Le résultat net s'établit lui à 71 millions d'euros pour une perte de 793 millions trois mois plus tôt. Le résultat sous-jacent des activités bancaires du groupe est dans le rouge à hauteur de 204 millions d'euros alors qu'il s'élevait encore à 698 millions d'euros au cours des trois premiers mois de l'année. Du côté des assurances, par contre, les activités hors exceptionnels passent d'une perte de 979 millions au cours des trois premiers mois de l'année à un bénéfice de 278 millions d'euros à l'issue du deuxième trimestre. Les résultats d'intérêt grimpent de 19,4% comparé au 2e trimestre de 2008 et de 4,7% comparé au premier trimestre 2009. Les dépenses ont baissé de 5,5% comparé au 2e trimestre de 2008 et de 2,4% comparé au premier trimestre 2009.

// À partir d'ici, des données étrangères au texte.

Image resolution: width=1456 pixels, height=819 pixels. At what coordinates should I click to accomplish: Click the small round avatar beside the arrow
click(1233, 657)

Les résultats sont amputés de 584 millions d'euros en raison de réévaluations immobilières. Une perte de couverture de 763 millions est compensée notamment par des gains sur actions. Le résultat est encore influencé par une provision de 852 millions d'euros sur des pertes de crédit. Jan Hommen, le CEO d'ING explique les bons résultats commerciaux du groupe par un environnement plus favorable en terme de taux d'intérêt et grâce à la reprise des marchés boursiers. Toutefois il prévient que certains impacts dû au marché et à la situation économique faible continuent de peser sur les résultats d'ING. Il s'agit par exemple du crédit dont la qualité s'est déteriorée et du marché immobilier pour lequel des moins-values ont du être enregistrées.

Le successeur de Michel Tilmant précise également que sur l'objectif d'une réduction des coûts d'un milliard d'euros pour cette année, quelque 525 millions ont déjà été réalisée. L'objectif passe désormais à 1,3 milliard. Objectif dépassé également en ce qui concerne les suppressions d'emplois qui à la date d'aujourd'hui atteignent déjà 8.219 équivalents temps plein pour un objectif de 7.000 pour l'année.